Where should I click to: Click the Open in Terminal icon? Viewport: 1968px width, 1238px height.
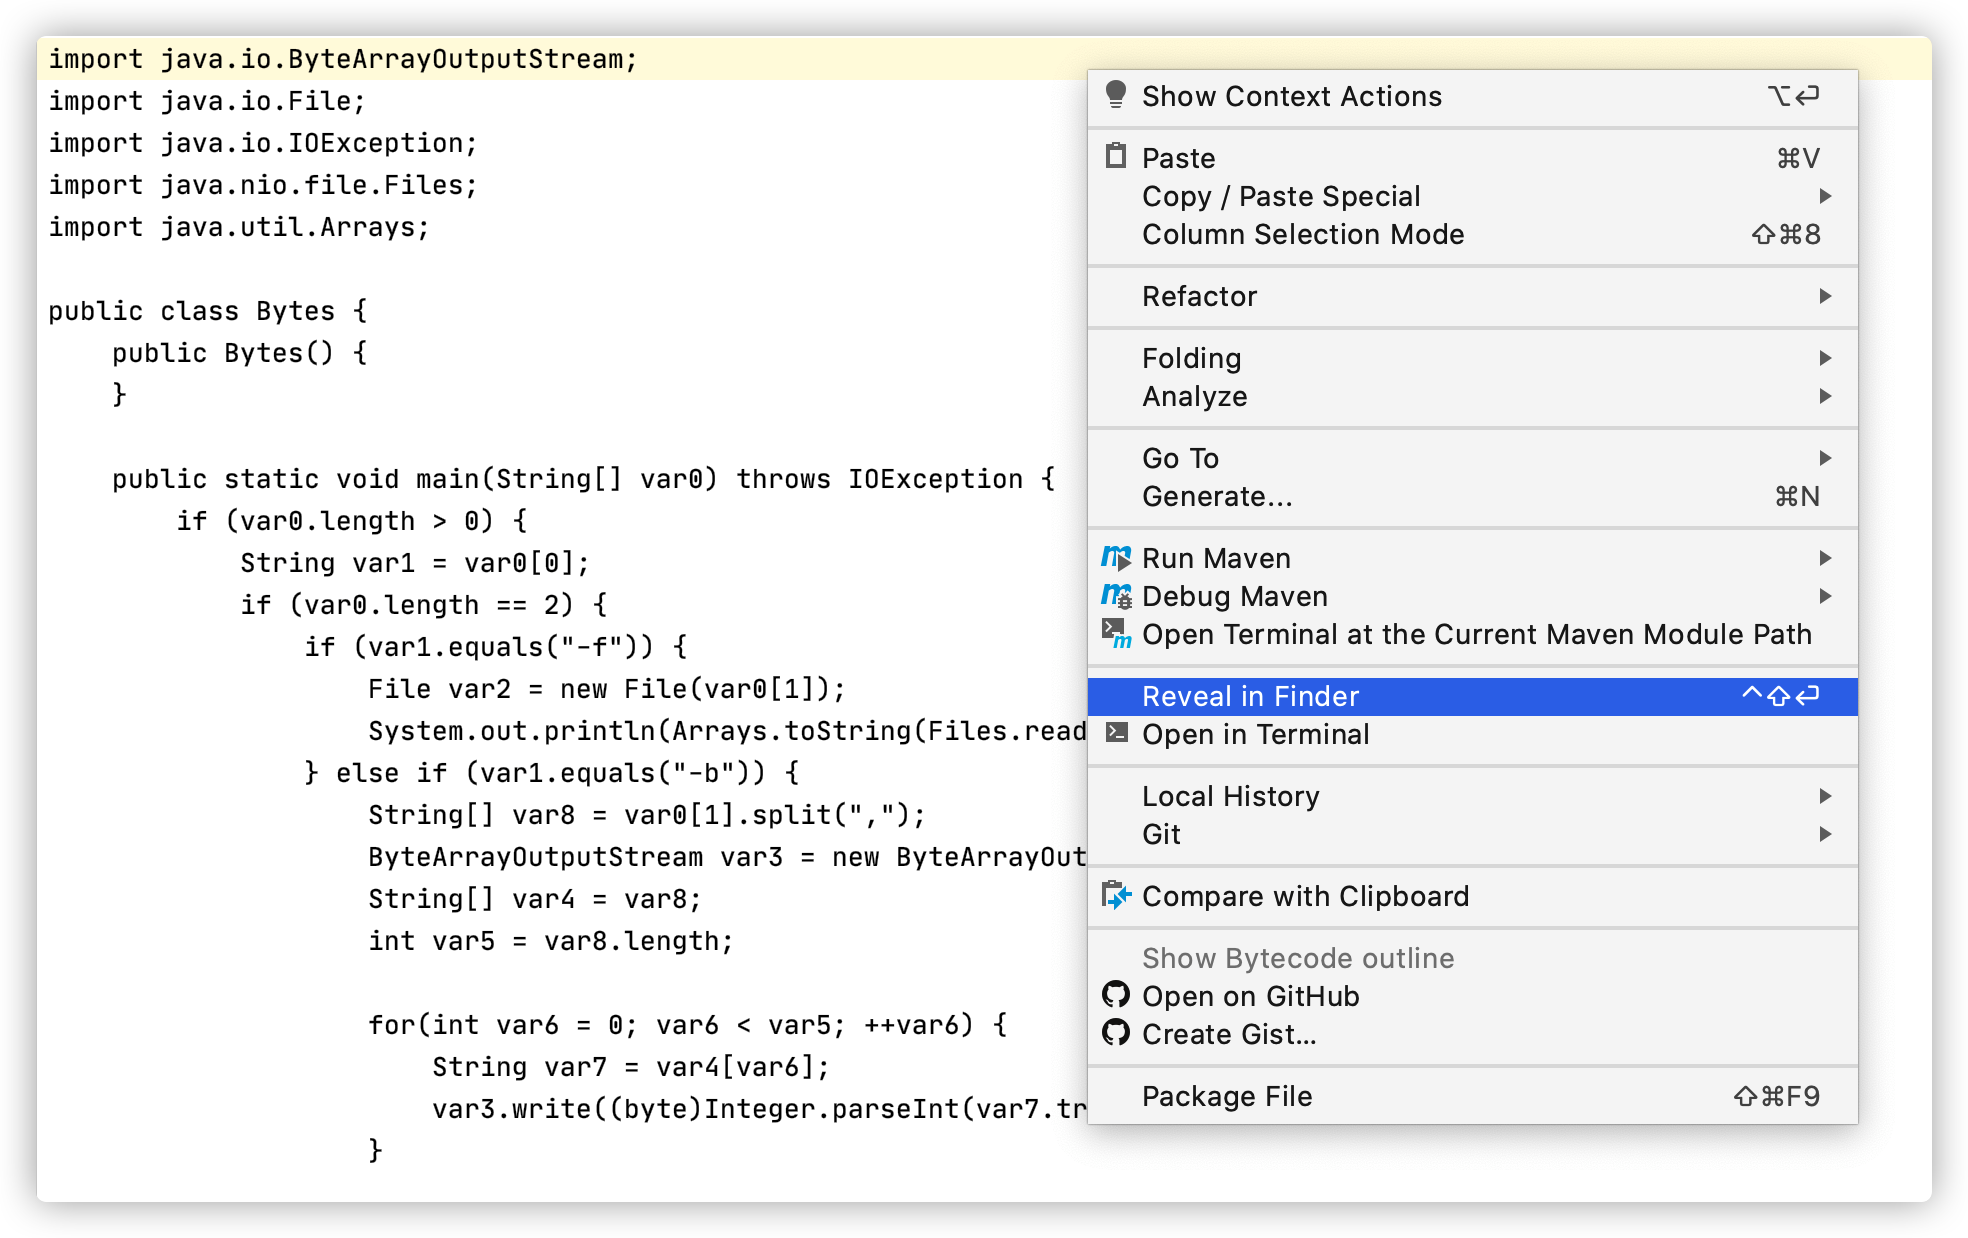[1116, 733]
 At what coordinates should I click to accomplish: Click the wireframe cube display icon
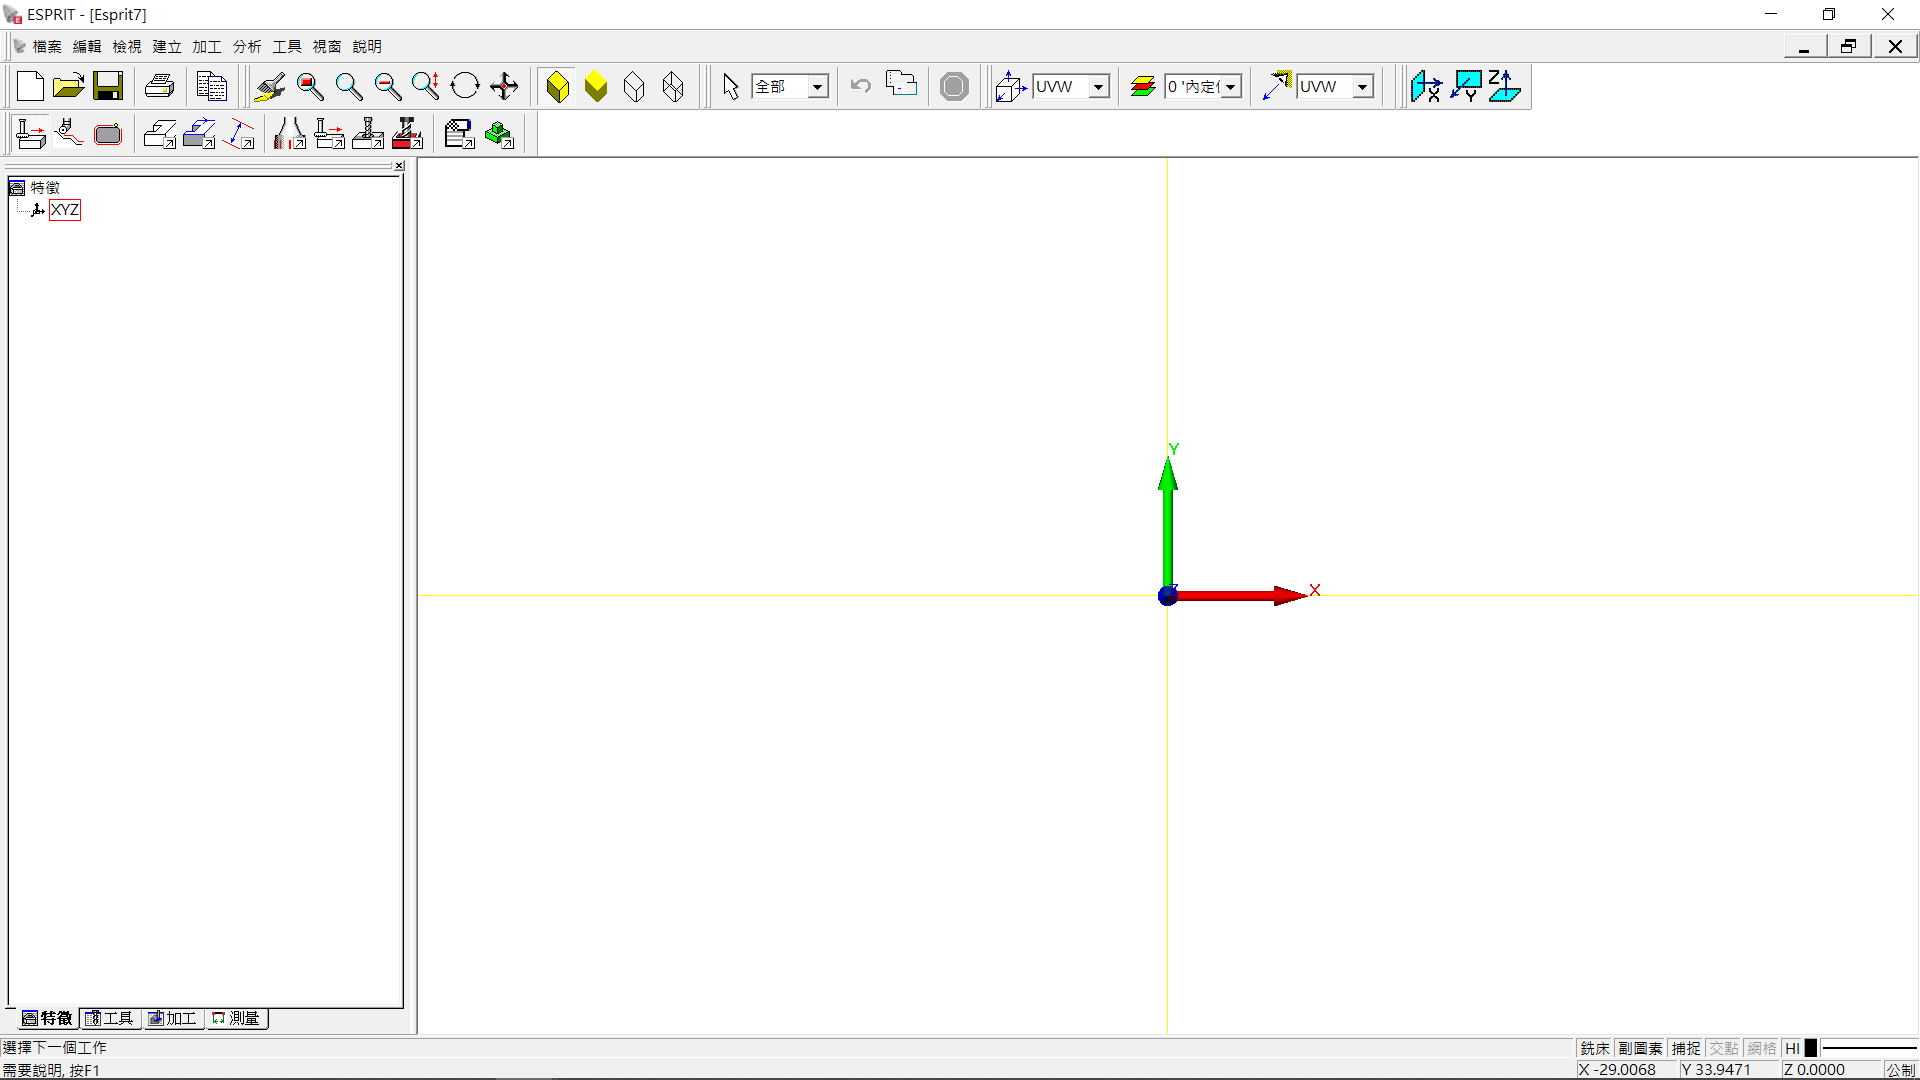[634, 87]
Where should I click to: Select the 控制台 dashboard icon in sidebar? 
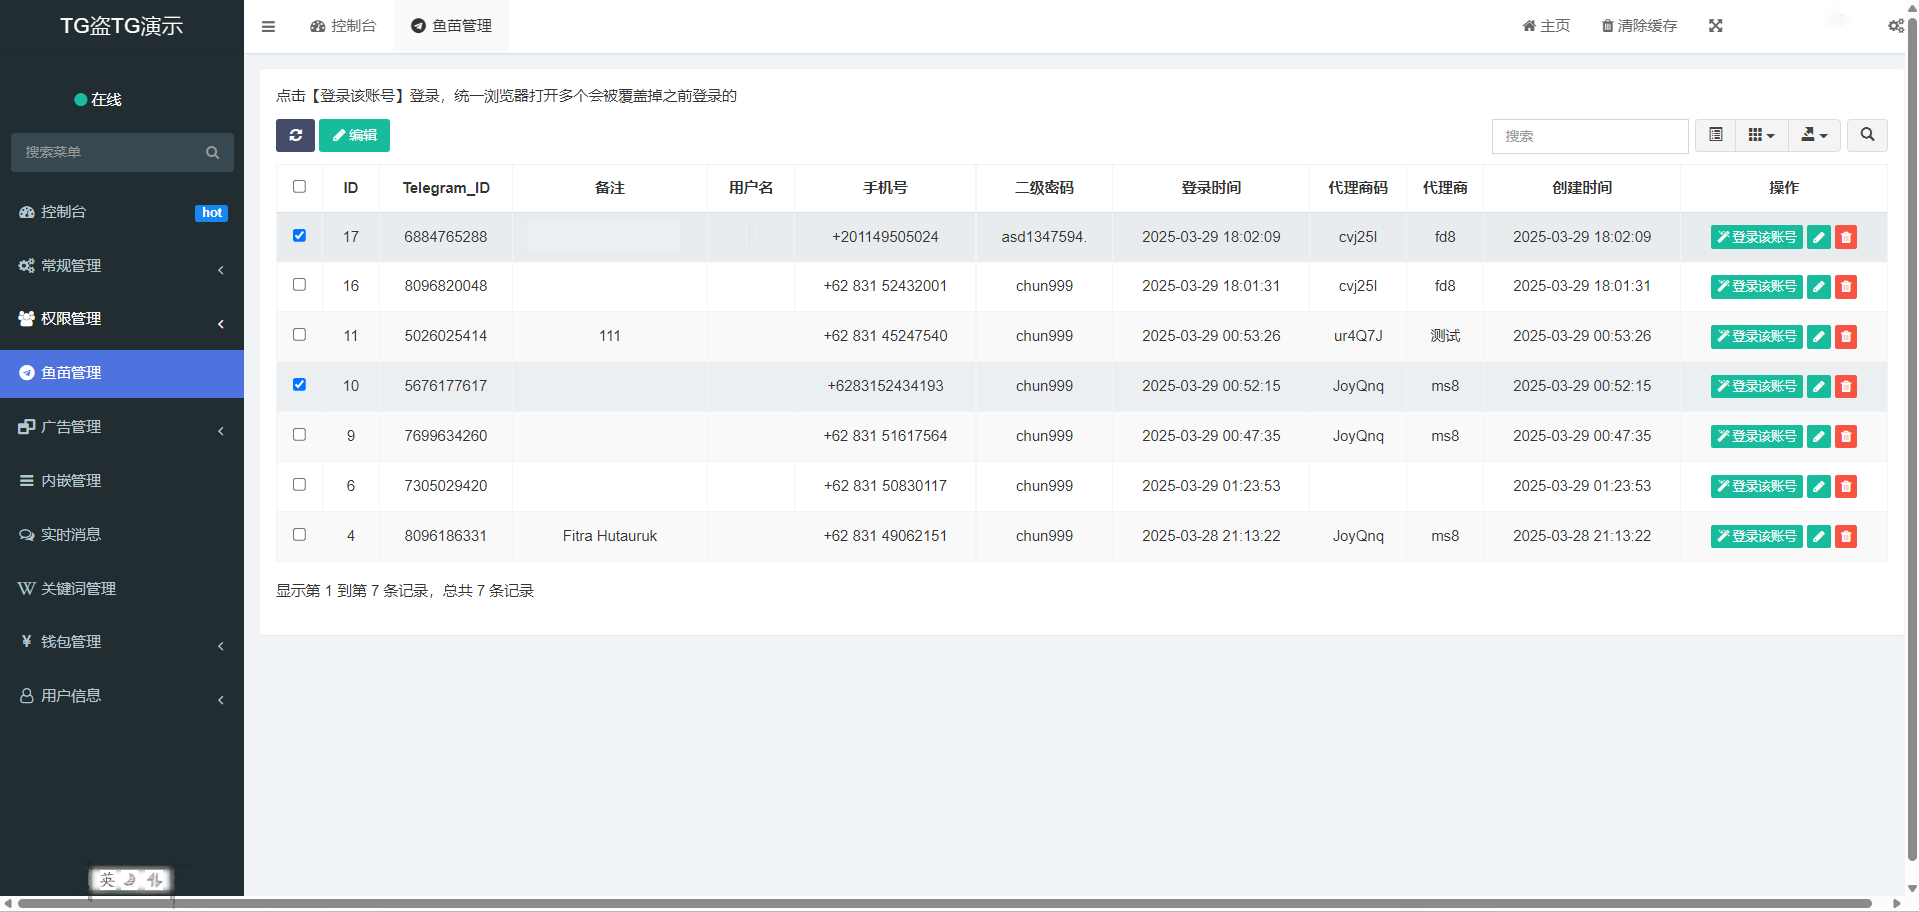(25, 212)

========

How to complete this task.
When you copy the data, keep every line exact and drop the pictures.

Written answer.
Where should I click to: Click the Open in Terminal icon? Viewport: 1968px width, 1238px height.
[1116, 733]
 At what coordinates should I click to accomplish: Click the wireframe cube display icon
[634, 87]
Where should I click to: Select the 控制台 dashboard icon in sidebar? 
(25, 212)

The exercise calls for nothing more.